La muerte de Galán, la toma del palacio de justicia, hasta la muerte de Garzón han sido golpes muy fuertes para nosotros los colombianos, y ¿qué podría decirse de aquellos crímenes de estado que  se han ahogado en el silencio, en la indeferencia del estado y la impunidad? secuestrados, desaparecidos, y desplazados son señalados por el pueblo como obra de los malos tratos, de aquello que el  gobierno hace por debajo de cuerda, buscando culpables, creando cortinas de humo en los medios, que más de un colombiano toma como verdad.

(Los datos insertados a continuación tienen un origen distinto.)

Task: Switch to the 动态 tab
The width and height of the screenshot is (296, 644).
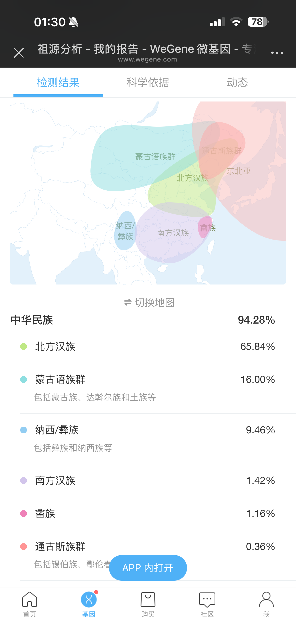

No puedo ser indiferente al caso de la señora Maria del Carmen Leal, una mujer de 57años que ha vivido el drama del desplazamiento por generaciones, lleva ese dolor en la sangre, sus sueños frustrados porque según ella, las cosas son de otro color en la capital, la tierra, la casa, los animales, se han ido y ha chocado con el pavimento, el ruido de la urbe,  otra vida diferente que deseaba para sus hijos.  El pensamiento de Riké es aplicable en la situación del desplazado pues en términos generales, su forma de entender la realidad,  ha sido suprimida por la violencia que ha roto totalmente el sentido de lo que para él es sagrado, esto es, su vida antes del desplazamiento. Llegar a una cuidad como Bogotá después de tener lo necesario para vivir en completa tranquilidad, significa volver a nacer, enterrando la posibilidad de volver a la vida campesina. Se vuelve casi una obligación la acción de integrarse al mundo moderno capitalista que vive por el “progreso”, la eficacia, con el fin del reconocimiento.

La indiferencia es uno de los peores enemigos del hombre, y lo digo porque durante la tarde se me acercó un hombre que llevaba una niña de brazos y a su lado una mujer, deseando contarme la desgracia de su situación, no quedando duda de eso, por su semblante y la de su familia. Lo que verdaderamente me paró en el tiempo, luego de haberle dado unas pocas monedas fue su reacción, sonriendo, dijo:- “¿si ves? por fin alguien se da cuenta de que estamos pidiendo auxilio, que alegría”. Luego se fueron. Esta pequeña pero  dura situación, me abrió los ojos hacia una verdad  a la que la victima cada día se enfrenta, una tragedia que va más allá de lo material: vivir como si fuera transparente, como un objeto innecesario, la impotencia de no poder  defenderse, de apelar por unos derechos que le corresponde. Solo esa familia sabe lo que se siente.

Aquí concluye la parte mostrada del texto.